-- Dataset follows --

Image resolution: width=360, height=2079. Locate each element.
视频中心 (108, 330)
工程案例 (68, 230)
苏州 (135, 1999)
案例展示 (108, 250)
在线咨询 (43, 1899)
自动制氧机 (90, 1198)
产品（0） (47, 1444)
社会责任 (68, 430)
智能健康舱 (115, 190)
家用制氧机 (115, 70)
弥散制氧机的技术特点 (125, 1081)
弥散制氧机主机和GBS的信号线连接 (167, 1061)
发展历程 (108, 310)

-- Dataset concluded --
-- Dataset follows --

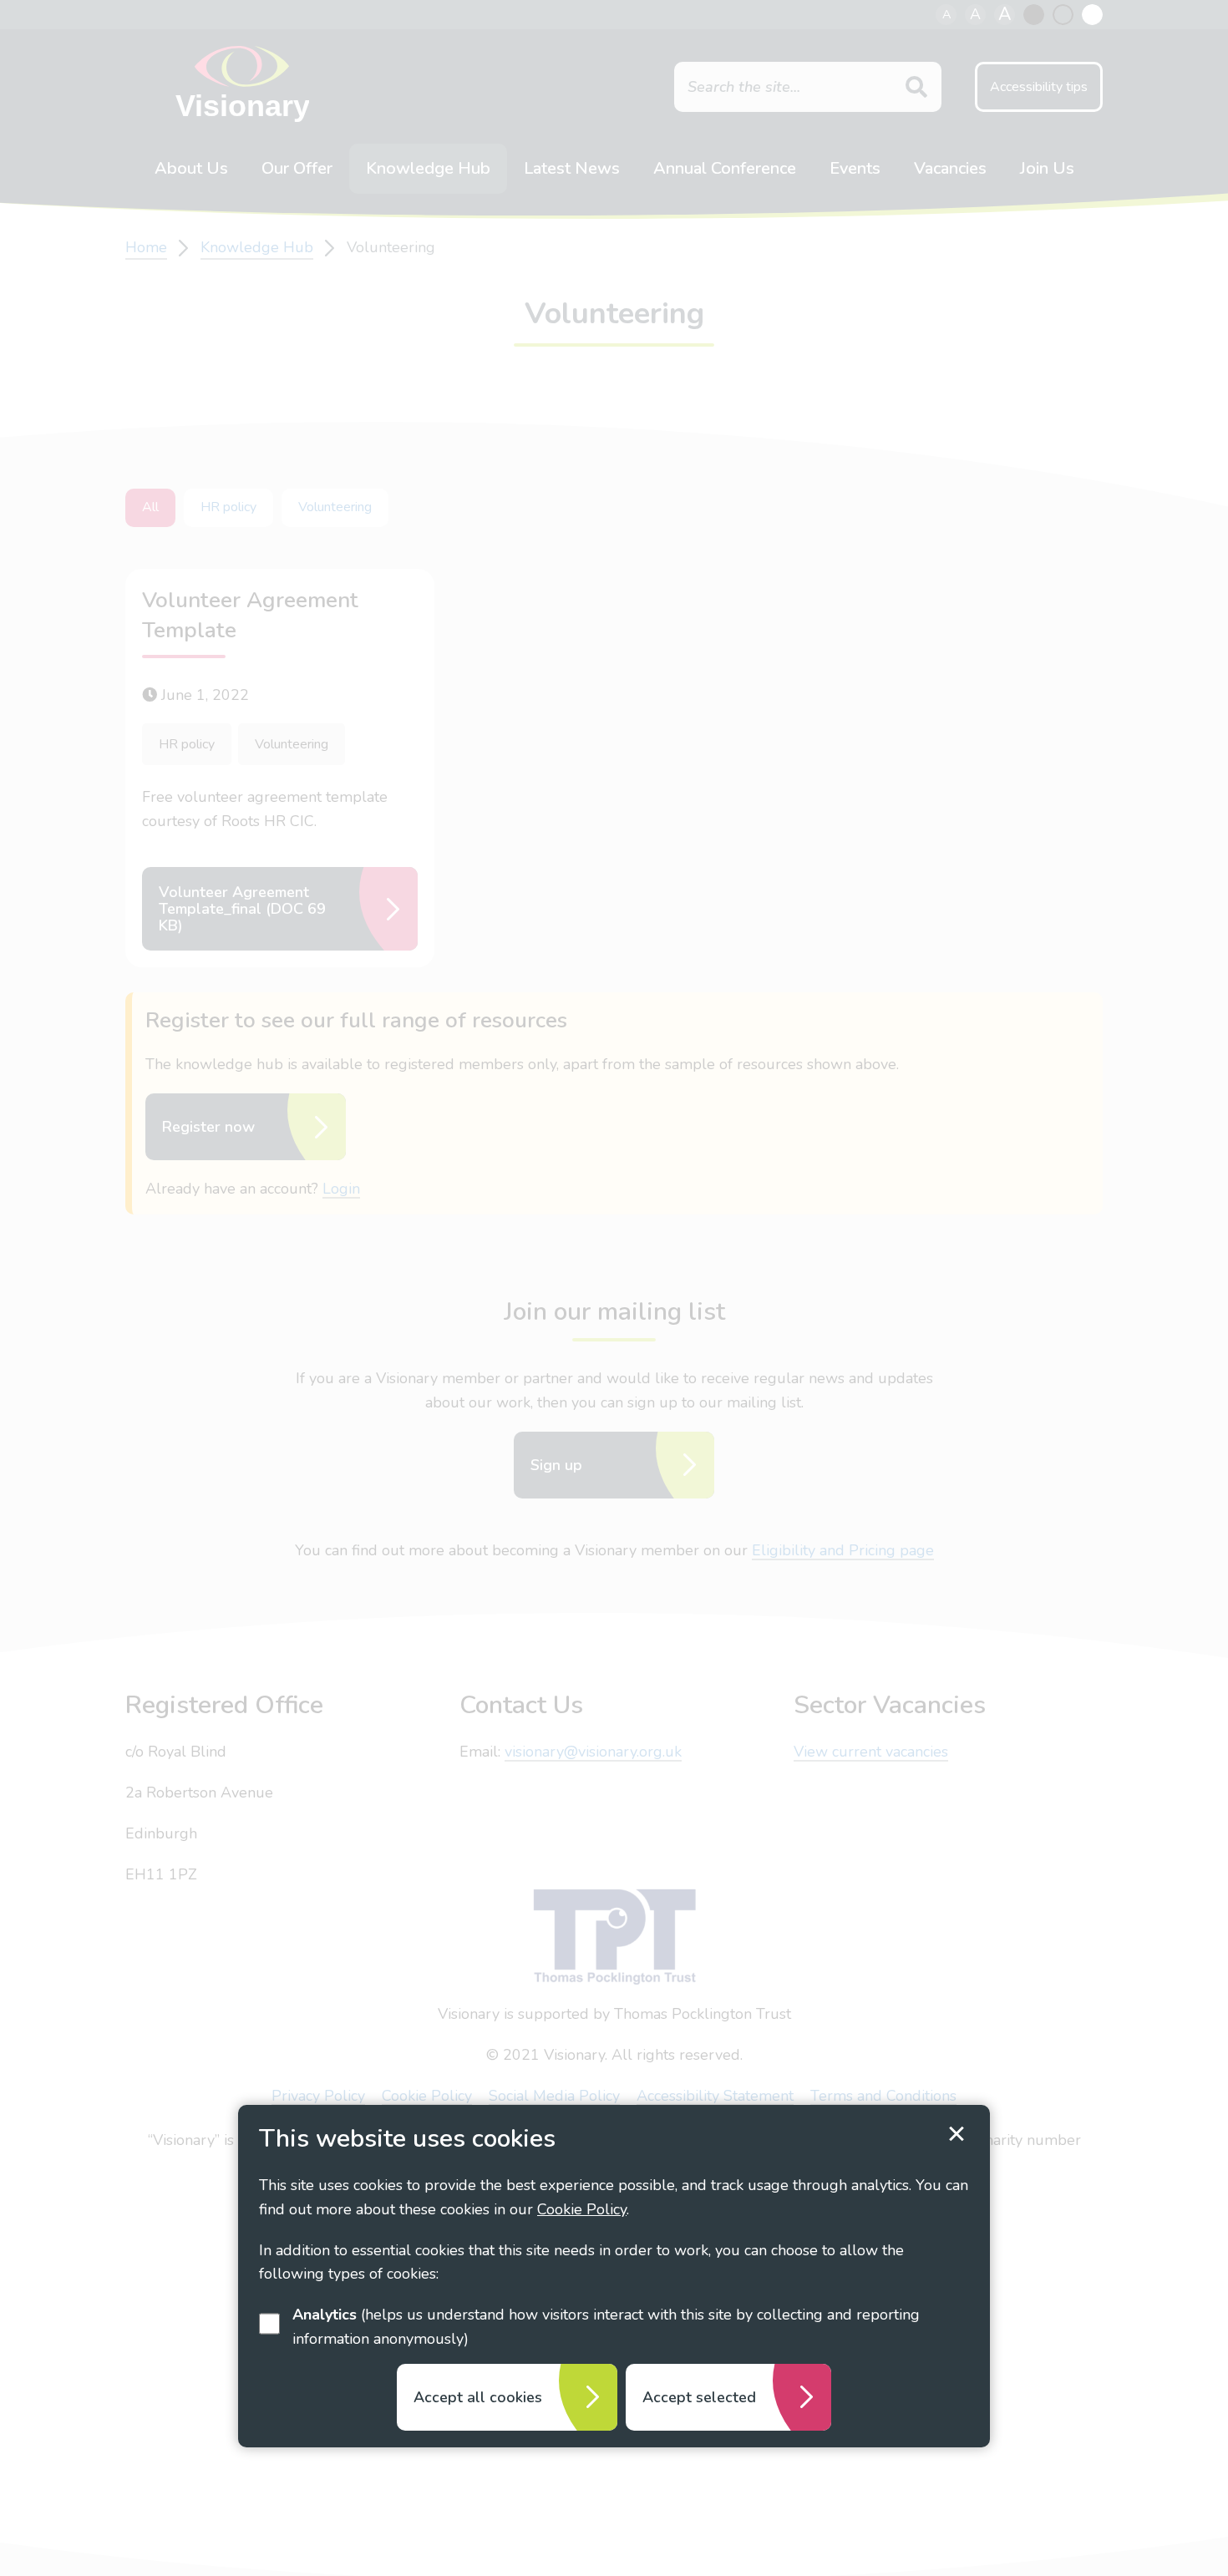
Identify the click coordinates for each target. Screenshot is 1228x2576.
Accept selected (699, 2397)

-- Dataset concluded --

**Task brief:**
Scan the material above for the string "each" and copy every line that has it.

**Response to the task:**
Image resolution: width=360, height=2079. Locate each element.
Identify the click coordinates for each target. Screenshot is 1228x2576.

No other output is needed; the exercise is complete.